About 20 people were taken to the hospital after Wednesday’s crash at Teterboro Airport, outside New York City. A passenger in a car that was hit by the plane lay in critical condition Thursday, while the pilot and the co-pilot were in fair condition.
A 16-member team from the National Transportation Safety Board was examining possible causes, including whether ice formed on the wings or the tail of the Bombardier Canadair Challenger CL-600, said Keith Holloway, a spokesman for the NTSB. Ice can harm a plane’s aerodynamics.
“That’s definitely one of the issues we are looking at,” Holloway said.
Precedent for blaming ice
Other Challenger CL-600s have had problems with ice or even light frost on their wings. A more modern version of the jet crashed while trying to take off in November in Colorado, killing the pilot and the younger son of Dick Ebersol, chairman of NBC Sports.

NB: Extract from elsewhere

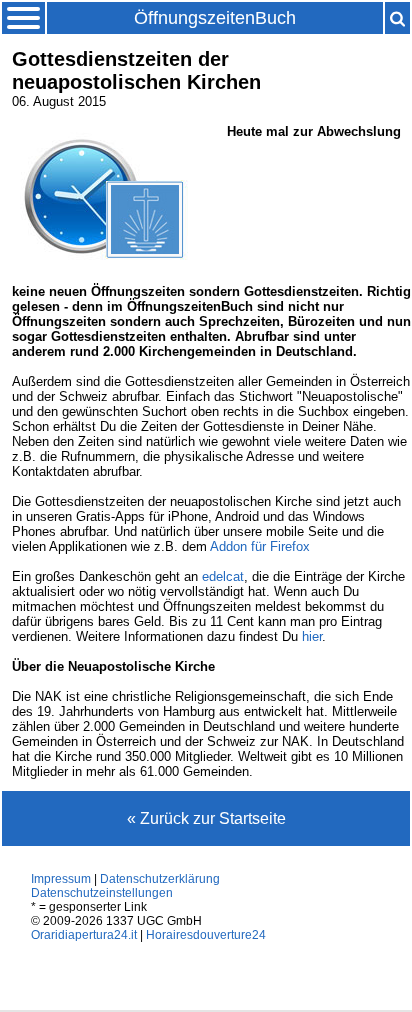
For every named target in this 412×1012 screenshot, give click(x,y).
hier (312, 636)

During Wednesday’s crash, the weather was clear and the wind was calm, with the temperature around 20 degrees. Investigators listened to tapes from the plane’s cockpit voice recorder and heard nothing unusual as the crew went through a series of preflight checks and got clearance to take off, said Debbie Hersman, a member of the board.

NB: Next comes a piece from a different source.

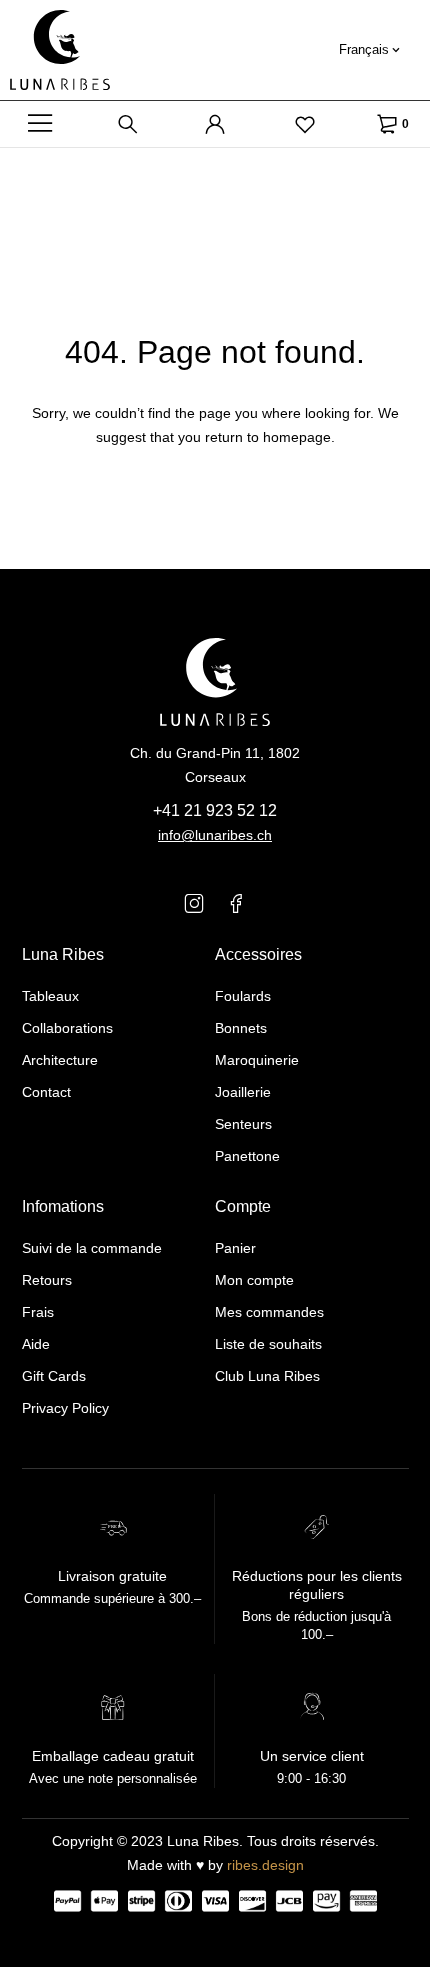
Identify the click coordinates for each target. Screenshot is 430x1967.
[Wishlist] (305, 124)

As the plane accelerated down the 6,000-foot runway, crew members called out various readings before suddenly indicating that they were aborting the takeoff.
“There was no indication why. The tape ends with the impact,” Hersman said.
The plane, which was bound for Chicago with three crew members and eight investment bankers, ran off the end of the runway, hurtled across a six-lane highway and smashed through a brick wall of a warehouse. The plane’s interior caught fire, but all aboard escaped.